Orfeu (Em Versos Brancos)

 Orfeu. Mito digno dos épicos mais intensos.

Como narrar um amor tão profundo que atravessou as dimensões?

Pobres versos os quais tentam fazê-lo, pobres...

E, entretanto, cantar tão grande amor não carece de uma lira.

 

A trágica morte da adorada e deslumbrante Eurídice

O fez viajar ao averno com o seu segundo maior bem: A lira.

(Posto que o maior de todos fora seu interminável amor).

E sua música era nas trevas como um banho de luz.

 

Enfrentando as inúmeras adversidades do caos e terror,

Orfeu, temerário, rumou aos horrores do supremo nada:

"Aquele que aqui entrar, perca toda a esperança!" (E eis que ele não perdeu!).

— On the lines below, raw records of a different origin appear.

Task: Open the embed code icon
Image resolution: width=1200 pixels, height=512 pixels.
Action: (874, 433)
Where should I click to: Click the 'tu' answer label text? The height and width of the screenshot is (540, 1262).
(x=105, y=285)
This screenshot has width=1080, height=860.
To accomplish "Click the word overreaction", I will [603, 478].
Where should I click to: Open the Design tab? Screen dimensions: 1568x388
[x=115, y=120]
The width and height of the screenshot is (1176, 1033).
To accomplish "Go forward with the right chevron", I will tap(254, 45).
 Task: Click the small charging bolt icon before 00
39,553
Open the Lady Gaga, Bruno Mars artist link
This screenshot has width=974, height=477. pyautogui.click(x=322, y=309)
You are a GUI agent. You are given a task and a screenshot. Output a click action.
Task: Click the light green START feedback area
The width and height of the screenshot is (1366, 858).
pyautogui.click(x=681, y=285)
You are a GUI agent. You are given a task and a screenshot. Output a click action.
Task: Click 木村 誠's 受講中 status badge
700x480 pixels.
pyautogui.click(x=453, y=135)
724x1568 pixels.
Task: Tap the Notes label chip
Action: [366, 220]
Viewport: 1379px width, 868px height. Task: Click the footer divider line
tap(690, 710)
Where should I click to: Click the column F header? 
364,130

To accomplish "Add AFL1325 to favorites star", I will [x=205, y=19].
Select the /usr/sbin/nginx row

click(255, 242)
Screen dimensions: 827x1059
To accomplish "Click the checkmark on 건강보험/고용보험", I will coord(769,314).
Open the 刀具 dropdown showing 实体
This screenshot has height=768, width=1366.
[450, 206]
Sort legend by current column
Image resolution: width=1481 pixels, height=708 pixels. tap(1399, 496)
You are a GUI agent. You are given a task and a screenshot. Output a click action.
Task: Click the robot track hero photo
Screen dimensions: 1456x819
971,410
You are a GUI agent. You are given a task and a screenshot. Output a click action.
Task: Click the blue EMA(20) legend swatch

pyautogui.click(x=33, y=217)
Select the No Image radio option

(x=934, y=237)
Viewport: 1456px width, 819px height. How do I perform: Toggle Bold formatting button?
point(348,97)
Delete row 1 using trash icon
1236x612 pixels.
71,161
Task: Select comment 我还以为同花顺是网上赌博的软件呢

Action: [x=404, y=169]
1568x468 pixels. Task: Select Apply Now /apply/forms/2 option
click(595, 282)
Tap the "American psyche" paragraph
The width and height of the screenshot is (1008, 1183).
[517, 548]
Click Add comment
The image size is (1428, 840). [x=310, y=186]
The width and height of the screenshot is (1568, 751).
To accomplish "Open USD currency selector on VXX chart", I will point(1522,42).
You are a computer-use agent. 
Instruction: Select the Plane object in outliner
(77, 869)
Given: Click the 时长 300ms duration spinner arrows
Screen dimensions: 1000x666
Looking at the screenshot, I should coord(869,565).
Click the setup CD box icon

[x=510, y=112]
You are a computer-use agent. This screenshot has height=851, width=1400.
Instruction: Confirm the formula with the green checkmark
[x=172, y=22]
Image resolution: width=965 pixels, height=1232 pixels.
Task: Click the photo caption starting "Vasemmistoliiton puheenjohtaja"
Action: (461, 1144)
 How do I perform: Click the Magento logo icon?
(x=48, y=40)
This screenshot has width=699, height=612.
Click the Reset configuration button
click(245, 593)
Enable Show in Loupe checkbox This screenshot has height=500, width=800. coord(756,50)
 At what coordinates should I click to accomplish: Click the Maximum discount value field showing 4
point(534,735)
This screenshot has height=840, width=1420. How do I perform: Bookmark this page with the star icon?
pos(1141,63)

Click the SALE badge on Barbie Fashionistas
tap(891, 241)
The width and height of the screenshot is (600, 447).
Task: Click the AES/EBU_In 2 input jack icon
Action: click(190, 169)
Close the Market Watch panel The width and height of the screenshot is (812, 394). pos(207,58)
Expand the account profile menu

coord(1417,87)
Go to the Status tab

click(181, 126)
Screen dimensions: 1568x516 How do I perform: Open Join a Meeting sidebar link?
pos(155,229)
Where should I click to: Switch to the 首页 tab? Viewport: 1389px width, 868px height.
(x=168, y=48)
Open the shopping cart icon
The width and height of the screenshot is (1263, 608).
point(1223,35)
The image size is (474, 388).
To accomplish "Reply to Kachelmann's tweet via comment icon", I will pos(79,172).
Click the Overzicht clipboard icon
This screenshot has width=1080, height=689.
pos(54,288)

Caminhou e caminhou com a obsessão do amor e do desejo.

 

E diante de Hades, fez a máxima solicitação, o fatal pedido;

O deus, em seu assento, ouviu-o paciente e indiferente,

Contudo, ao ouvir o som da lira do destino, mesmo ele calou

Impressionado com o acorde tão infinitamente sublime:

 

E consentiu com o querer imenso da jovem lenda:

"Eurídice será tua! Contanto que nunca olhes para trás enquanto aqui estiveres!"

E Orfeu, em prantos, agradeceu ao senhor do submundo,

Mais agradecido porém, à sua coragem de vencer a treva pelo seu amor.

 

Mas quis o destino que tão infinito sentimento não perdurasse,

E quando prestes a atingir a claridade da terra branda

Olhou para trás e a amada instantaneamente tornou-se pedra...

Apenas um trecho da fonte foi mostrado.